- Swedish: Halva Malmö består av killar som dumpat mig
- Genre: Comedy drama
- Based on: Halva Malmö by Amanda Romare
- Written by: Tove Eriksen Hillblom Moa Herngren
- Directed by: Emma Bucht Susanne Thorson
- Starring: Carla Sehn
- Country of origin: Sweden
- Original language: Swedish
- No. of series: 1
- No. of episodes: 7

Production
- Executive producers: Emma Hägglund Johannes Jensen
- Producer: Emma Nyberg
- Production company: Jarowskij

Original release
- Network: Netflix

= Diary of a Ditched Girl =

Swedish television series

Diary of a Ditched Girl (Halva Malmö består av killar som dumpat mig) is a 2025 Swedish comedy drama television series about the perils of modern dating, starring Carla Sehn. It was released on Netflix on 11 September 2025.

==Premise==
The series follows Amanda, a 30 year-old Swedish woman, as she determinedly goes on a series of dates following an incident in a park that spurs her into action.

==Cast==
- Carla Sehn as Amanda
- Moah Madsen as Adina
- Ingela Olsson as Monika
- Dilan Apak as Jabba
- Malou Marnfeldt as Lilleman
- Zahraa Aldoujaili as Ronja
- Johannes Lindkvist as Emil Wester
- Kit Walker Johansson as Grannen, Amanda's neighbor
- Isac Calmroth as Filip, Adina's boyfriend
- Victor Ivan as The Consultant
- Adam Dahlstrom as The Bartender
- Torkel Petersson as Rikard
- Mads Korsgaard as The Faceless

==Production==
The series is an adaptation by Tove Eriksen Hillblom and Moa Herngren of Amanda Romare's novel Halva Malmö, and directed by Emma Bucht and Susanne Thorson with production from Jarowskij.

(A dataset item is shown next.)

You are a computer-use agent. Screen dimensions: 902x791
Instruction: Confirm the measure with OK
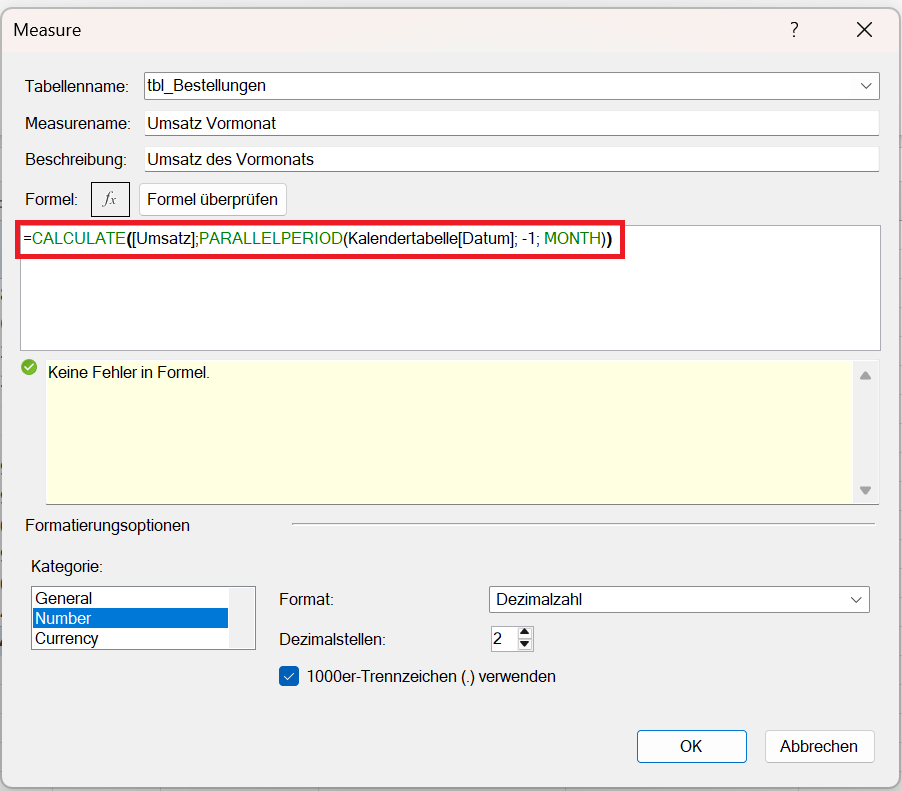point(691,746)
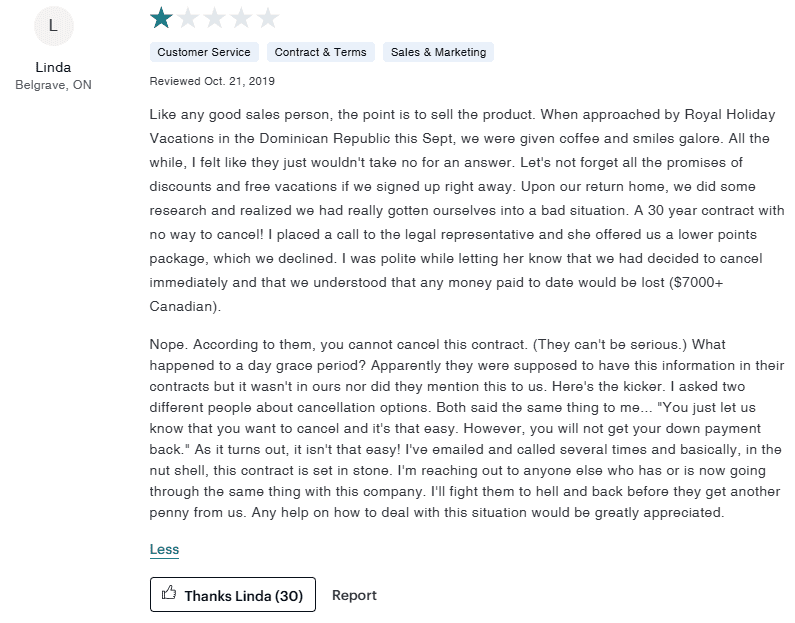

It was announced by Netflix as part of its Nordic slate in March 2024.

The seven-part series is starring Carla Sehn as Amanda with Moah Madsen as her sister Adina, with the cast also featuring Ingela Olsson, Dilan Apak, Malou Marnfeldt, Zahraa Aldoujaili, and Torkel Petersson as well as Johannes Lindkvist, Kit Walker Johannson, Isac Calmroth, Victor Ivan and Adam Dahlstrom.

==Release==
The series was released on Netflix on 11 September 2025.